Subscription Services Are Popular – But Are They Green?

Subscription Services Are Popular

Subscription services are all the rage right now, ranging from tiny sticker packets like Pipsticks to makeup packs such as Ipsy and Birchbox and even clothing subscription programs. But what happens to all of these subscription goods? In many cases, they languish upon arrival because the recipients don’t use them. The simple fact is, when we’re given random items, even when we’re paying for them, we’re likely to end up with things we don’t want – and that’s bad news for the environment.

This influx of unused products and fossil fuel-driven deliveries raises an important question: can subscription programs ever be eco-friendly? While the majority of these programs do more harm than good, there are select cases when subscription services are a net good. When companies stay focused on sustainability in the execution of their programs, they can actually help consumers develop healthier, more earth-friendly lifestyles.

Pay Attention To Packaging

PackagingPackaging is a major concern for subscription businesses, and many deliveries arrive in plastic bags made from fossil fuels and are full of piles of plastic-wrapped goodies. In response to plastic waste, some companies have made the shift to cardboard or other biodegradable packing options, but sometimes plastic is unavoidable. Take Blue Apron, the meal delivery service, as a prime example. Ingredients come packed in little plastic containers, squeeze bottles, and surrounded by ice packs. It’s a food safety issue, but not one that Blue Apron hasn’t considered.

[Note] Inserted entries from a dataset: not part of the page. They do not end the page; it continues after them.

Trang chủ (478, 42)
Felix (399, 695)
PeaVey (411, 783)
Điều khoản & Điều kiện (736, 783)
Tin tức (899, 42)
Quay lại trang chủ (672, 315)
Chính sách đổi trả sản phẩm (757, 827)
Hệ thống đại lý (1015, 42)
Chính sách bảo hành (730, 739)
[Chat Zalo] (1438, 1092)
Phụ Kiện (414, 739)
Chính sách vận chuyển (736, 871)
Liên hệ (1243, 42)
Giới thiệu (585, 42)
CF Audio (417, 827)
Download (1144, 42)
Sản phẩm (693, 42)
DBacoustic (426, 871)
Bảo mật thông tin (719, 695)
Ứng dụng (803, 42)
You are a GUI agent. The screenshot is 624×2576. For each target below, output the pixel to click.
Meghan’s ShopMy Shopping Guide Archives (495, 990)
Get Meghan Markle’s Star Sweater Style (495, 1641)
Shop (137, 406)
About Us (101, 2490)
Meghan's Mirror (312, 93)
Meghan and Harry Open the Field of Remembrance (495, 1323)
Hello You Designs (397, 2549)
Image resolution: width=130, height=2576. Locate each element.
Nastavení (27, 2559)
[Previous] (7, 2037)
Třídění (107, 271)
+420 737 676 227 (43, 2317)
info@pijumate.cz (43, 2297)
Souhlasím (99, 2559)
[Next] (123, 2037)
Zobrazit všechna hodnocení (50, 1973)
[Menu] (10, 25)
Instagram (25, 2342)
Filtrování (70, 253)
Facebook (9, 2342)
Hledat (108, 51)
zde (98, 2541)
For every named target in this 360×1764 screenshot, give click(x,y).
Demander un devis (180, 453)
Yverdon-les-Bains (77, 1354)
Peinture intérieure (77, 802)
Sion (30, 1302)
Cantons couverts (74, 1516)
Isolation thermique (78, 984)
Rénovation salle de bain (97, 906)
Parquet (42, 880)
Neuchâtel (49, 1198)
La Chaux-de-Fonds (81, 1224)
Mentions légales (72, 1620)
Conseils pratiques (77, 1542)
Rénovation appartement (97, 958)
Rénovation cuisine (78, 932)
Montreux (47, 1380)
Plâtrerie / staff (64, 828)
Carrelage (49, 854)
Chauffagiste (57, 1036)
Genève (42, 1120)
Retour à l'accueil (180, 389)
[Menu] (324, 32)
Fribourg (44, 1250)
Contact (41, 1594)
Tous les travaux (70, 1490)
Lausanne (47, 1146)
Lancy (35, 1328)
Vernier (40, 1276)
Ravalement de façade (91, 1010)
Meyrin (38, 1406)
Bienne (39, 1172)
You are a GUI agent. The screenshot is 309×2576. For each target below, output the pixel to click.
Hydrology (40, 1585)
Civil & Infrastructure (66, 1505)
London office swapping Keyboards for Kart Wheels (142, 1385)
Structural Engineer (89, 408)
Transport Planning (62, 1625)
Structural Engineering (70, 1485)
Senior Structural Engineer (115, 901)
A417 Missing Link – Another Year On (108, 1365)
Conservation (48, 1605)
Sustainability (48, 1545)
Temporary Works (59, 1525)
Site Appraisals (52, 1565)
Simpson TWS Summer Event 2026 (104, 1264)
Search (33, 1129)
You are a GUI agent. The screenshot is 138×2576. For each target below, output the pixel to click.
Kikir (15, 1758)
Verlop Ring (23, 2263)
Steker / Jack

In order to minimize packaging waste, Blue Apron allows customers to return packaging via USPS routes so that containers and ice packs can be reused for future orders. Many customers – or potential customers – have expressed concern about all that plastic in the past, and Blue Apron acted. The company is a prime example of how other subscription services can reduce waste as well.

Random Or By Request?

Another factor that can help shift the subscription service paradigm is the introduction of request-based services, and this model plays a role in several popular companies. For example, Ben Lido’s travel toiletry program, for example, only delivers your favorite brands so you’re never stuck with products you won’t use. This kind of simplified delivery program offers the convenience and satisfaction of standard subscription programs, with much less waste.

New subscription companies should also consider how membership programs are also a kind of subscription. One company that excels at the sustainable membership model is Thrive Market, a popular specialty grocery market. Rather than sending customers a variety of products each month like Blue Apron or snack subscription programs like UrthBox, Thrive Market charges a yearly fee for access to their complete grocery line, including their new sustainable meat and seafood line, and uses only carbon neutral packing and shipping practices. Very few companies have reached this level of sustainable practice, but nearly every program has the potential.

Identify The Worst Culprits


Finally, in order to clean up the subscription service world, companies and consumers need to identify the worst environmental offenders – and one of the biggest problems in the modern marketplace is fast fashion.

Fast fashion, the mass-produced garments available in popular clothing stores like H&M, Forever 21, or Old Navy, present massive ethical problems. Not only are they produced by poorly paid sweatshop workers, the emphasis on short-lived trends and cheap materials mean these clothes end up in the landfill within months, where the synthetic materials remain for decades.

Subscription programs can intervene in this cycle of waste by helping customers diversify their wardrobes without overspending on high-quality goods. One company, Le Tote, let’s customers rent clothing one “tote” at a time based on custom styling guidelines. When they’re done, they can return them for a new bag. They can also keep what they like best at a reduced price. After they’re returned, items are carefully washed and sent out to other subscribers. No landfill for these clothes.

Not all subscription programs function the same way, and some make reducing waste a key part of their operational model. If the industry is going to survive the constant influx of new consumer goods, though, sustainability needs to play a central role. There’s only so much space on this planet, and if we don’t reassess how we buy, there won’t be any room left for us, never mind all of the new things we think we need.